Incidence of Venous Thromboembolism, Risk Factors and Prophylaxis in Hospitalized Patients in the South West Region of Cameroon
Authors Nkoke C, Tchinde Ngueping MJ, Atemkeng F, Teuwafeu D, Boombhi J, Menanga A
Received 19 February 2019
Accepted for publication 13 June 2019
Published 22 July 2020 Volume 2020:16 Pages 317—324
Checked for plagiarism Yes
Review by Single anonymous peer review
Peer reviewer comments 2
Editor who approved publication: Dr Pietro Scicchitano
Clovis Nkoke,1 Marius Jordan Tchinde Ngueping,2 Faustin Atemkeng,3 Denis Teuwafeu,2 Jerome Boombhi,4 Alain Menanga4
1Buea Regional Hospital, Department of Internal Medicine, Buea, South West Region, Cameroon; 2University of Buea, Faculty of Health Sciences, Department of Medicine, Buea, South West Region, Cameroon; 3Deido District Hospital, Department of Surgery, Douala, Littoral Region, Cameroon; 4University of Yaounde I, Faculty of Medicine and Biomedical Sciences, Department of Internal Medicine, Yaounde, Center Region, Cameroon
Correspondence: Clovis Nkoke
Buea Regional Hospital, Department of Internal Medicine, Buea, South West Region, Cameroon
Tel +237 677970131
Email [email protected]
Background: Venous thromboembolism (VTE) is a serious complication in hospitalized patients. It is associated with considerable morbidity and mortality. Therefore, its prevention is of great importance. There is paucity of data on the incidence of VTE in hospitalized patients in Cameroon. The aim of this study was to determine the incidence of symptomatic VTE, its risk factors and the proportion of patients at risk that receive thromboprophylaxis in patients hospitalized in the medical and surgical units in two hospitals in the South West Region of Cameroon.
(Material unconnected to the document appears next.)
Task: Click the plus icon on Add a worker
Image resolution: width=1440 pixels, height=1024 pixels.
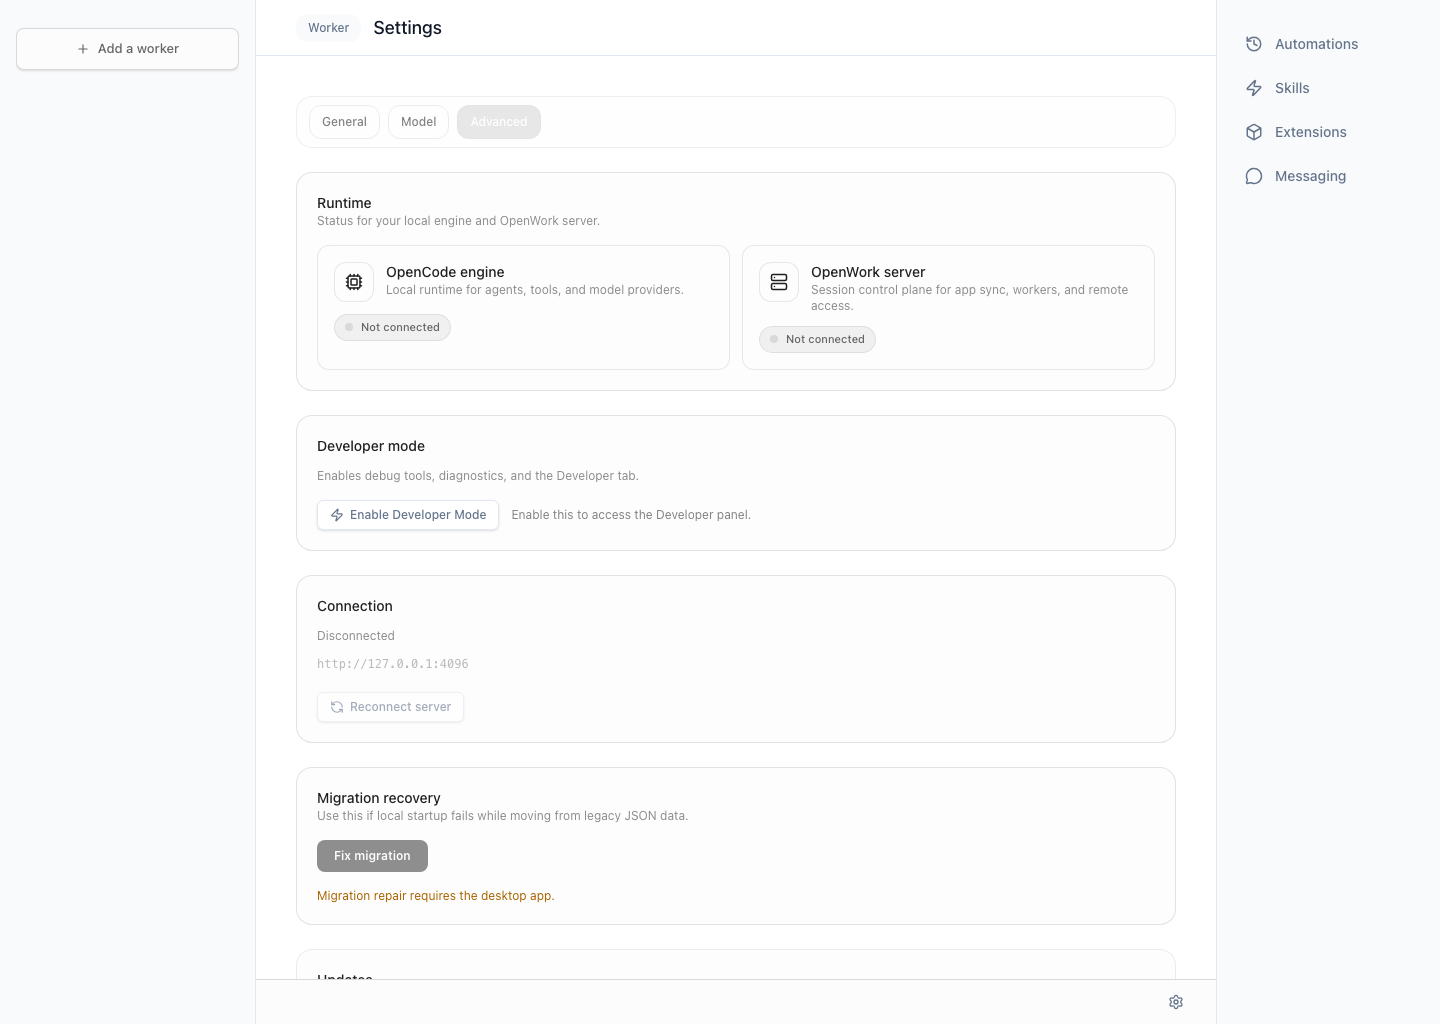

Methods: A prospective study was performed in the medical and surgical units from January to March 2018. All consecutive eligible patients admitted for at least 3 days were included. Patient profile and risk factors were recorded. Patients were followed and evaluated for signs and symptoms of VTE until discharge from hospital. Suspected VTE was confirmed using compression ultrasonography and computed tomography.
Results: A total of 314 patients were included of which 58.7% were females. The mean age was 46± 17.9 years. Patients aged < 40 years represented 42% of the study population. Three cases of symptomatic VTE were recorded. The incidence of symptomatic VTE was 1% (95% CI: 0.3– 2.8%). The prevalence of VTE risk was 93.6% with 32.5% being at high risk. The risk was 94.6% in medical patients and 92.8% in surgical patients. Among the patients at risk, only 32.5% received thromboprophylaxis. Thromboprophylaxis was significantly higher in surgical patients compared to medical patients (45.2% versus 18.7%; p< 0.0001).
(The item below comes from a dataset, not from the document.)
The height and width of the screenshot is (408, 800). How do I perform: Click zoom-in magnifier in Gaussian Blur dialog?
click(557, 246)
Conclusion: The incidence of VTE in hospitalized medical and surgical patients appeared low but likely underestimated considering the high prevalence of patients at risk of VTE coupled with the underutilization of thromboprophylaxis. Clinicians should assess risk of VTE in conjunction with the clinical situation to determine the most appropriate type of prophylaxis as well as the duration of prophylaxis for VTE.
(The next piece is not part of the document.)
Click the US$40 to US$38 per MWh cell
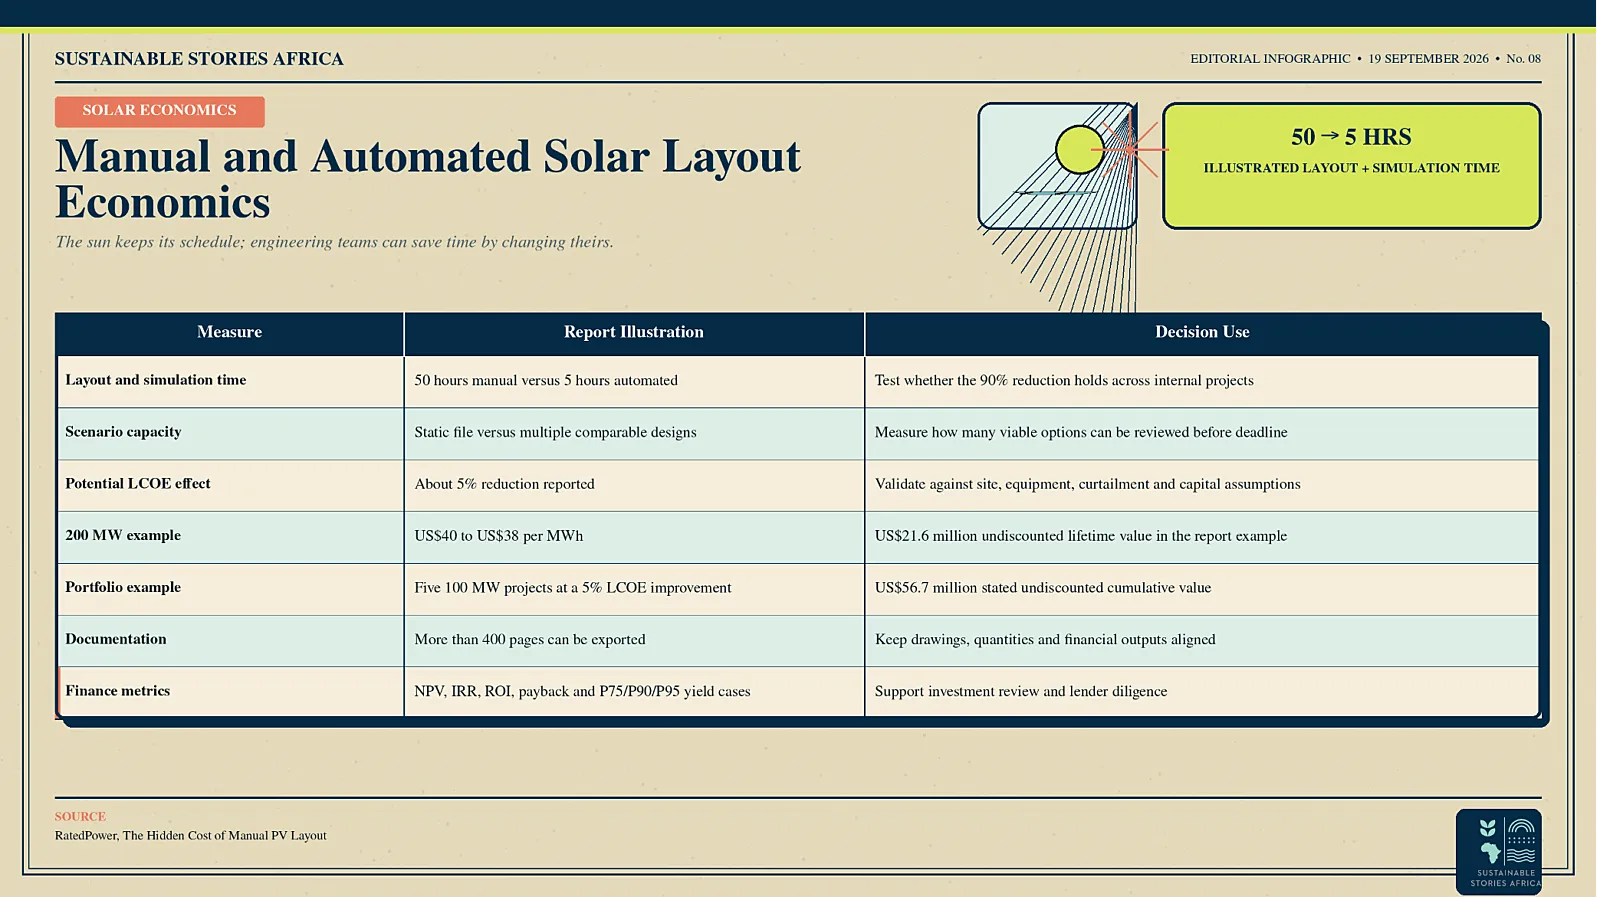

Keywords: venous thromboembolism, incidence, risk factors, prophylaxis, Cameroon
Venous thromboembolism (VTE) includes deep vein thrombosis (DVT) and pulmonary embolism (PE). It is a common and potentially preventable cause of morbidity and mortality in hospitalized medical and surgical patients.1 The Center for Disease Control and Prevention (CDC) in a 3-year study reported an annual incidence of 547,596 cases of VTE in the hospitalized adult population.2 A recent systematic review on VTE in Africa revealed a prevalence of DVT following surgery to range from 2.4% to 9.6%. Similarly, the prevalence of pulmonary embolism varied between 0.14% and 61.5%.3 A recent study conducted in an urban medical center in Cameroon highlighted an in-hospital prevalence of 4.4 per 1000 admissions and a mortality of 10%.4
Pulmonary embolism is regarded as the most common cause of hospital preventable deaths, accounting for 10–30% of hospital deaths.5,6 The incidence of VTE rises during hospitalization as a result of an increase in risk factors. Reports show that about 78% of hospitalized patients have more than one risk factor for VTE and about 20% of patients have more than three risk factors.7 Studies reported fractures (pelvic or lower limb), hip or knee replacement, major general surgery, major trauma, spinal cord injury, immobilization, intensive care unit (ICU) admission, chronic pulmonary disease, obesity and chronic heart failure to be the most frequent VTE risk factors found in hospitalized patients.8–11 The absence of proper VTE prophylaxis in hospitalized patients leads to 10–80% cases of VTE with mortality of 30–40% and 0.2–0.9% secondary to DVT and PE, respectively.1,12 In the multinational ENDORSE study, 51.8% of surgical patients were at risk of VTE while 41.5% of medical patients were at risk. Of the surgical patients at risk, 58.5% received VTE prophylaxis while 39.5% at-risk medical patients received prophylaxis.13 Available evidence shows that primary thromboprophylaxis reduces the risk of DVT and PE. Despite its proven efficacy, VTE prophylaxis remains underutilized in medical and surgical patients.14,15
Due to the generally non-specific presentation of VTE and of its potentially rapid mortality, the identification of its risk factors and the use of prophylaxis remain the key methods to address the problem. There is paucity of data concerning the incidence of VTE, its risk factors and use of thromboprophylaxis in hospitalized patients in Cameroon. The aim of this study was to study the incidence of VTE, its risk factors and prophylaxis practice in hospitalized medical and surgical patients in the South West Region of Cameroon.
Study Design and Setting
It was a prospective study. The study was carried out in the medical and surgical units of the Buea and Limbe Regional Hospitals in the South West Region of Cameroon. These two hospitals are referral hospitals in the South West Region.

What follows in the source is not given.